INSTRUCTIONS TO FOLLOW: Scan the material and copy every line in which "field" appears.
>>>
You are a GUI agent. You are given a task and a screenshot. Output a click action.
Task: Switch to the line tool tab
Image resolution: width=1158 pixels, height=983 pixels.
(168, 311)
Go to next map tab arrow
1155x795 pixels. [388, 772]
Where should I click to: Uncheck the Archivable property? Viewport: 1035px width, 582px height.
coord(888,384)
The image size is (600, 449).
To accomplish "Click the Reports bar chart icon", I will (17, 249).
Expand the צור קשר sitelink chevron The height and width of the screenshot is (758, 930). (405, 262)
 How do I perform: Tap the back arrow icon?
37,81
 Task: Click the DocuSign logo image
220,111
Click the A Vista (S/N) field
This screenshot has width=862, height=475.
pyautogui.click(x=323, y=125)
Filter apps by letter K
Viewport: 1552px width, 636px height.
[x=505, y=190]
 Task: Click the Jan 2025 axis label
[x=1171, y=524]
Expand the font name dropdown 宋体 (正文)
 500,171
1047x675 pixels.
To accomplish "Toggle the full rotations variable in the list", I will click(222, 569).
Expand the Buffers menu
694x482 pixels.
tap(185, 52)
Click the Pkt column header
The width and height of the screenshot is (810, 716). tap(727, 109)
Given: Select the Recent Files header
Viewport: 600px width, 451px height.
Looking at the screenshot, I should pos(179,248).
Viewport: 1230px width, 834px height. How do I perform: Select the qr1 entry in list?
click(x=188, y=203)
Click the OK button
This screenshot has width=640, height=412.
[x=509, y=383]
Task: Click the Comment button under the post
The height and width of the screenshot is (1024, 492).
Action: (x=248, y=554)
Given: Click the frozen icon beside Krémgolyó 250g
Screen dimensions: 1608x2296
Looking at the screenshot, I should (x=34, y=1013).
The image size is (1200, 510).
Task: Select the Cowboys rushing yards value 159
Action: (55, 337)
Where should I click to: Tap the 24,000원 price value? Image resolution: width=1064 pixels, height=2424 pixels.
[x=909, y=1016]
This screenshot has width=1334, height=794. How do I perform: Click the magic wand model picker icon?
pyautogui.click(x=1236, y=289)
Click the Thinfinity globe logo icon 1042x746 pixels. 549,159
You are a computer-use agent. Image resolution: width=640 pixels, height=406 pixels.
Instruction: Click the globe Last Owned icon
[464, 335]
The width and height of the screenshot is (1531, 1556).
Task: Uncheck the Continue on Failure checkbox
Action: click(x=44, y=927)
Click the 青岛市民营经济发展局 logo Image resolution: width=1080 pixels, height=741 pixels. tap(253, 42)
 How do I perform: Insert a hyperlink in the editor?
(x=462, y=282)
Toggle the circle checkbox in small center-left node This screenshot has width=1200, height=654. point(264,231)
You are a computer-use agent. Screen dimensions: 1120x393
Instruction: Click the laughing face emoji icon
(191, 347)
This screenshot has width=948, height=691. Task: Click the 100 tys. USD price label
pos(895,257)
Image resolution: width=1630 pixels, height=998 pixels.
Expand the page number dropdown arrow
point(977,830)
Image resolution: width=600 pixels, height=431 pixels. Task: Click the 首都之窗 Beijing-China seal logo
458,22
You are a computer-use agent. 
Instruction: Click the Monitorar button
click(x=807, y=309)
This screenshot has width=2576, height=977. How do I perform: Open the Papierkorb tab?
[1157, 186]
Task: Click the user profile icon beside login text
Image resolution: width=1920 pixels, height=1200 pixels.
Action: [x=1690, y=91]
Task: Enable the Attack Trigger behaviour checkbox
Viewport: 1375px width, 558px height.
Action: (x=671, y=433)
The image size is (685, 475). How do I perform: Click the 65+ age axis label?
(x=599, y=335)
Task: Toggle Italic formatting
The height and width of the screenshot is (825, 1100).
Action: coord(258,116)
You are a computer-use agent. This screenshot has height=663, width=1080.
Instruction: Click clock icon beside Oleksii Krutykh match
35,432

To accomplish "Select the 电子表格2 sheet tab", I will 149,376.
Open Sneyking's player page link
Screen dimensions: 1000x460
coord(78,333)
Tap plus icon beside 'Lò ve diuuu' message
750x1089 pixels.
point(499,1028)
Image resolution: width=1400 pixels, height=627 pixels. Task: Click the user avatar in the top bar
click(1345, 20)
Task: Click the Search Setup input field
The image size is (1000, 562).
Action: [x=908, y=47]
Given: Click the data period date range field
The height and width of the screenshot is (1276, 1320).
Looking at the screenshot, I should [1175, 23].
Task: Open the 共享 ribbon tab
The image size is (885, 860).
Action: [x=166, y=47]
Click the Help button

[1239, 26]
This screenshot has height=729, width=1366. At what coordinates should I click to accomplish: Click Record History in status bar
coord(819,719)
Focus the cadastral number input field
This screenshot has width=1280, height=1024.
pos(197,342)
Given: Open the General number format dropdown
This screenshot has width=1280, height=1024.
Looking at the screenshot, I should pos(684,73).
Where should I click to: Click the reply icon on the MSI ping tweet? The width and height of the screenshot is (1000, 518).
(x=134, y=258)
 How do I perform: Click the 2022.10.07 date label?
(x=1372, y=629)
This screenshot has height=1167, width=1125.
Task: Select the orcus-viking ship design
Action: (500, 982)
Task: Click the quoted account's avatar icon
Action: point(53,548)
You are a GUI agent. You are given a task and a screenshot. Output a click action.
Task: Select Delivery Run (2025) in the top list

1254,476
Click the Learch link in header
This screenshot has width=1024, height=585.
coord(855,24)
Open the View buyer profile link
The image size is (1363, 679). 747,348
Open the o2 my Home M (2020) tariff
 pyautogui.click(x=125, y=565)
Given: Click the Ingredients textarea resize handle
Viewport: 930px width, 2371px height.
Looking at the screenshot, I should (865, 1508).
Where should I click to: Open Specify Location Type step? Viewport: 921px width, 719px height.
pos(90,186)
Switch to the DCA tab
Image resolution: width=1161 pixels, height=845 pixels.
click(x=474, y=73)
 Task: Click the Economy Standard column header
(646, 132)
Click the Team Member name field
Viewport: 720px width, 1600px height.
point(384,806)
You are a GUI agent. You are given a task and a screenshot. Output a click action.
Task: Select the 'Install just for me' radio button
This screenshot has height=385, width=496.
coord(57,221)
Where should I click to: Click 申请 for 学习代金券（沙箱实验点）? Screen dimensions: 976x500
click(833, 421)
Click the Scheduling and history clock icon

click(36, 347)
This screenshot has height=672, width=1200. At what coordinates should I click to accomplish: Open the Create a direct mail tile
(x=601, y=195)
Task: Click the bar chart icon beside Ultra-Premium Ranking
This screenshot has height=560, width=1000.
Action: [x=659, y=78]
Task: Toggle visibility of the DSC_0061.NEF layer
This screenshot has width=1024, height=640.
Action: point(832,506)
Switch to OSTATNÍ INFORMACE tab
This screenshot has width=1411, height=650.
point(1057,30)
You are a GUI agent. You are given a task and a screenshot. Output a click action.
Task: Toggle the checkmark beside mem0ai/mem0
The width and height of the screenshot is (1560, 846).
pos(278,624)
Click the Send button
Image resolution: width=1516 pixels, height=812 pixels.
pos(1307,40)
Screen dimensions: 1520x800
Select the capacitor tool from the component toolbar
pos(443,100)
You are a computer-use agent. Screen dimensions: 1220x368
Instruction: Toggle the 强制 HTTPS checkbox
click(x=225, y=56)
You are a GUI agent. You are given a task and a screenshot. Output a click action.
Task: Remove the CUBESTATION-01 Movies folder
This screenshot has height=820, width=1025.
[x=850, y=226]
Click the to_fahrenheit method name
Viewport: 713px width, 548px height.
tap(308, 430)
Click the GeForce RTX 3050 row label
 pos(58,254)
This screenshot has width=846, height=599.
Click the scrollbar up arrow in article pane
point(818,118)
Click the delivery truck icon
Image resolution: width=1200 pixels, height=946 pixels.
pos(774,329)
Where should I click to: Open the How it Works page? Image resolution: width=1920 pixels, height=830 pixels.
<<<
ANSWER BOX:
Click the A Vista (S/N) field
Task: Click the Search Setup input field
Given: Click the data period date range field
Focus the cadastral number input field
Click the Team Member name field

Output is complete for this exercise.